Parenthood Juggle: On Path Renovations

gentle pathIn high school I was a straight A student; President of the Drama and Debate teams. I was awarded a full scholarship to the University of Utah. I loved school and devoured my classes as an English major. I also was able to indulge my love of theater with a part time job at a theater box office.

After one year of studies, I was more than halfway done with my undergrad degree when I married my high school sweetheart. He was going to school on an ROTC scholarship which required him to take a full load of classes, plus his ROTC duties. I wasn’t in any big hurry to finish school so it made sense for me to cut back to part time studies and take on a full time job at the theater writing study guides and arranging field trips for local schools. I was well suited to the work and loved my job, but I was young and very in love and was soon overcome with a desire to start a family.

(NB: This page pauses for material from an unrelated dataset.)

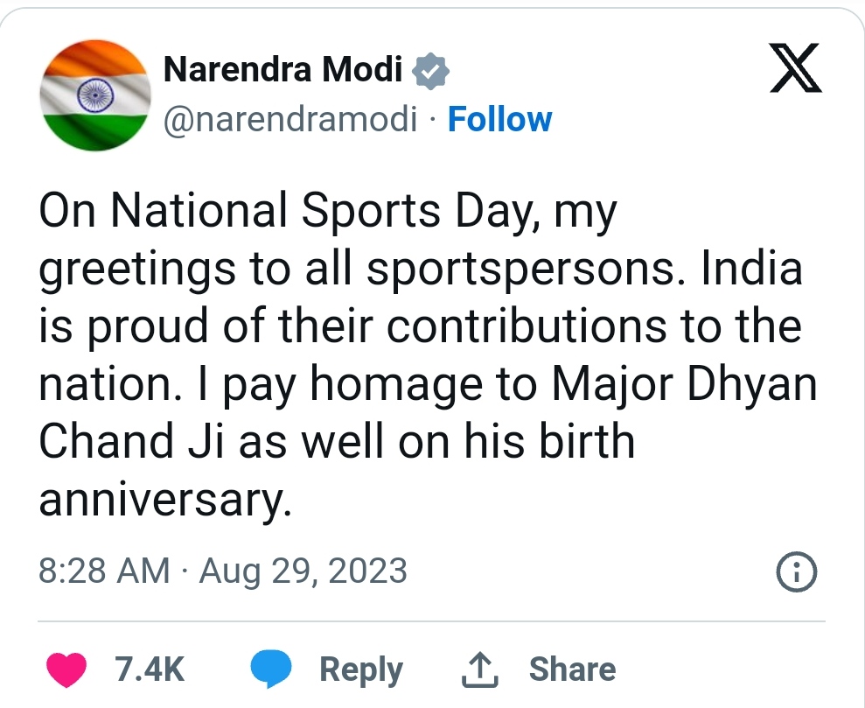Open the Narendra Modi display name
The height and width of the screenshot is (708, 865).
click(x=283, y=71)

Growing up in a small Utah town, I had very few working mother role models, so the idea of keeping my job after having babies never occurred to me. My dear husband took on a full time job, in addition to his full school and military schedule, so that I could stay home to care for our baby. I would continue school on a part time basis, attending classes during his lunch hour. This worked for about a year until I became pregnant again and our son, then just over a year old, developed severe asthma. We were spending days in the hospital with him. Meanwhile, I was suffering from severe morning sickness (more like all day and all night sickness). School just had to be set aside.

My husband graduated college and was commissioned as an officer in the United States Navy. His job was very demanding. He was at sea about 50% of the time; when he was in port, he was working 70-80 hour weeks. I was largely on my own, in faraway places, very young, and raising small children. I thought often of my hopes to finish school, but just couldn’t see a way to make it reality. I found other ways to keep myself engaged and interesting. Everywhere we lived I started or joined a book club. I took a small role in a community theater production of “The Music Man.” I kept busy with church callings.

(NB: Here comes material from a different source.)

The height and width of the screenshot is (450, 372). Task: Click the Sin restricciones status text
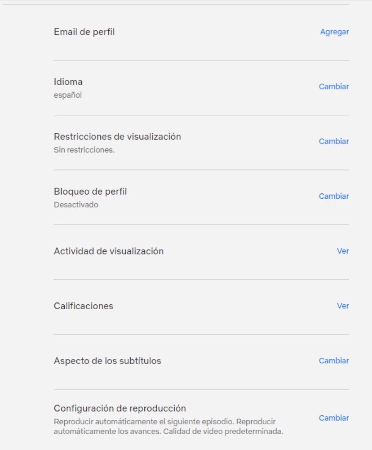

In 2004 we took orders to Yokosuka, Japan. There I found an amazing support network of women and developed friendships unlike anything I have experienced before or since. The mutual support we were able to lend each other allowed me to develop as an individual in a myriad of ways. I taught English as a Second Language to Japanese women in my home and used the money I earned doing that to complete an online course to become certified as a doula, qualifying me to lend support to women giving birth far away from their families and support networks. I also spent a lot of time traveling, sometimes with my husband or my friends, sometimes just me and my children. I drove all over Japan and soaked up as much of the culture as I could in the two years we had there.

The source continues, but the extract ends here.